[start]

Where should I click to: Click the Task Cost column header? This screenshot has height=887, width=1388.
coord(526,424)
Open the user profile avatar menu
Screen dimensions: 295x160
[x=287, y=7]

[end]

[Directive]
Lay out every line of the entries above as a JSON list of strings, one string per line, leaving out any blank lines.

[Result of this exercise]
[
  "Where should I click to: Click the Task Cost column header? This screenshot has height=887, width=1388.",
  "coord(526,424)",
  "Open the user profile avatar menu",
  "Screen dimensions: 295x160",
  "[x=287, y=7]"
]